Crisis – what crisis?

Jacky Davis calls out Tory PM Theresa May, busying herself with Brexit, for the latest NHS crisis

The NHS is back in the headlines once again and for all the wrong reasons. Tabloids and broadsheets alike feature stories of patients dying on trolleys and sick children asleep on A&E floors. Normally cautious individuals and organisations speak out publicly about the problems on the front line which are now so bad that the Red Cross has labelled it a ‘humanitarian crisis’. The only people who don’t think there is a problem are the prime minister, busy with her red, white and blue Brexit, and Jeremy Hunt, pocketing the £17 million he has just made from the sale of his business (and yes, that would be the same Jeremy Hunt who scrapped bursaries for nursing students and tried to deny a 1% rise to NHS staff).

Is it really as bad as the Red Cross suggests? We are inured now to the annual ‘winter crisis’ and the corresponding excuse of ‘unprecedented demand,’ so is this year truly that much worse? The short answer is yes. The sad fact is that these days we have an NHS winter crisis all year round, but now superimposed on that are the results of chronic NHS underfunding, cuts in social care and the chaos following Lansley’s Health and Social Care Act. The result is the perfect storm for the NHS, its staff and patients

Firstly funding. Even the NHS CEO Simon Stevens has been driven to suggest – ever so politely – that the government has not been truthful about the money it is making available to the NHS.  The Nuffield Trust, Health Foundation and the Kings Fund have also all criticised the government’s claims to to be giving the NHS ‘more than it asked for’.  The truth is that the NHS faces a £30 billion funding gap by the end of the decade, two thirds of NHS trusts are in the red and there is no-one, including the Department of Health, who believes that the NHS can rescue the situation by making £22 billion ‘efficiency savings’. As Helen Stokes Lampard (the new chair of the RCGP) pointed out recently, the NHS lost the fat long ago and the knife wielded by the government is now cutting into bone.

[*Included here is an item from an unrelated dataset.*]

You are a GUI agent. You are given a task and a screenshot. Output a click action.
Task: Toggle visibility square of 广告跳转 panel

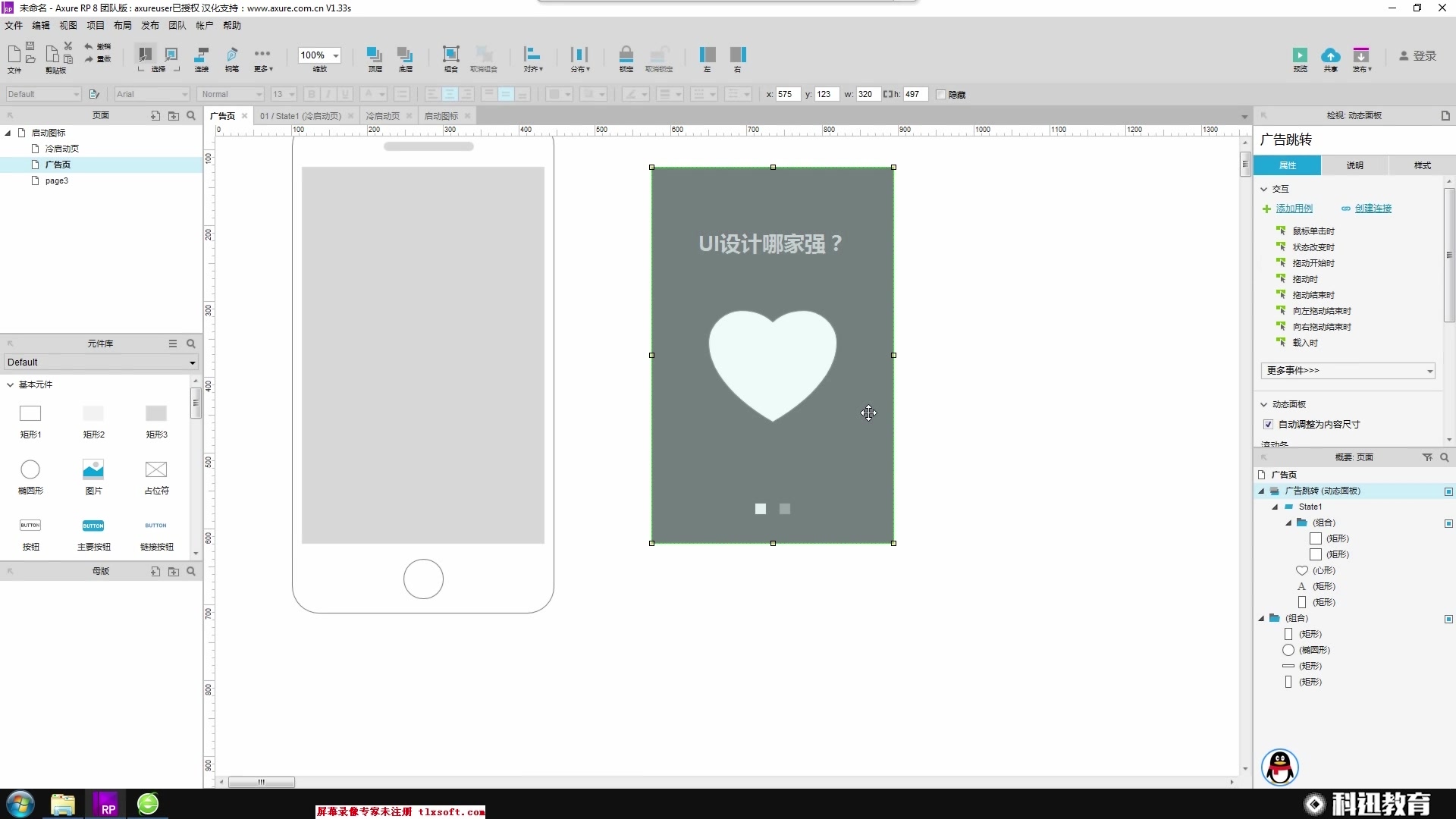click(1448, 491)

What the government won’t admit and the media seem not to have noticed is that the NHS is chronically underfunded and understaffed. We have some of the lowest bed numbers per capita amongst comparable countries (Germany 8.3/1000 people, UK 2.8), lowest doctor numbers (Germany 4.1/1000 people, UK 2.8) and we spend the least per capita (Netherlands $5,131, UK $3,235). It is thus hardly surprising that ambulances queue outside A&E departments, patients languish (and die) on trolleys and highly skilled surgeons spend their days chasing beds for their sick patients instead of operating on them.  The president of the normally conservative RCS recently went public with concerns about cancer patients having their operations repeatedly cancelled, surely indefensible in any civilised country.

The government’s response to this is firstly to deny it and then, when it is impossible to ignore the evidence, to start the blame game. Too many patients are coming to A&E for frivolous reasons (and yes, that criticism came from Jeremy Hunt who took his own children to A&E so that he needn’t bother with a GP appointment). GPs are not pulling their weight and will be drafted in to help in A&E – that is when they are not being ordered by Mrs May to open their surgeries 7 days a week, despite the evidence that they are already stretched too thin and patients don’t want to be seen on Sundays anyway. As someone remarked on twitter – why not stick a broom in their hands and they can sweep up at the same time? It is grossly unfair to blame staff for the failings of government policy and May and Hunt appear deliberately antagonistic when they take on the very people upon whom the service and patients rely.

 What can be done? In the short term the service needs more real money now, both into the NHS and into social care whose failings are leading directly to overflowing hospitals. Where is the money to come from? Firstly abolish the costly and pointless NHS market in England. The government is understandably very coy about how much this costs but estimates range between $5 and 10 billion. Deal with the PFI contracts that are crippling our hospitals, delivering £11 billion worth of infrastructure at a cost to the tax payer of over £80 billion. Consider a hypothecated tax for the NHS, surveys show the public would support one as long as they are sure the money is indeed going to the NHS.  And in the longer term?  Fund the NHS to the level of other comparable countries, reverse Lansley’s ill judged legislation (thus putting a stop to the fragmentation and privatisation of the service), support the staff and allow the NHS a period of calm in which to recover and take its place as one of the most cost efficient, effective and equitable health services in the world.

Meanwhile, with the service underfunded, understaffed and overstretched, it is only NHS staff working flat out at the front line who are keeping the NHS from complete collapse. No-one could doubt their commitment and hard work, especially after watching BBC2’s excellent documentary Hospital. Staff are the ones who suffer from the government’s mismanagement of the NHS, and when they fail, as they inevitably must sometimes under impossible circumstances, it is patients who are paying the price. Something needs to happen and quickly, but firstly the government needs to admits that the situation is grave. By denying the NHS crisis May and Hunt not only appear arrogant and ignorant (a fatal combination) but they are putting patients in danger while making it impossible to tackle the problem.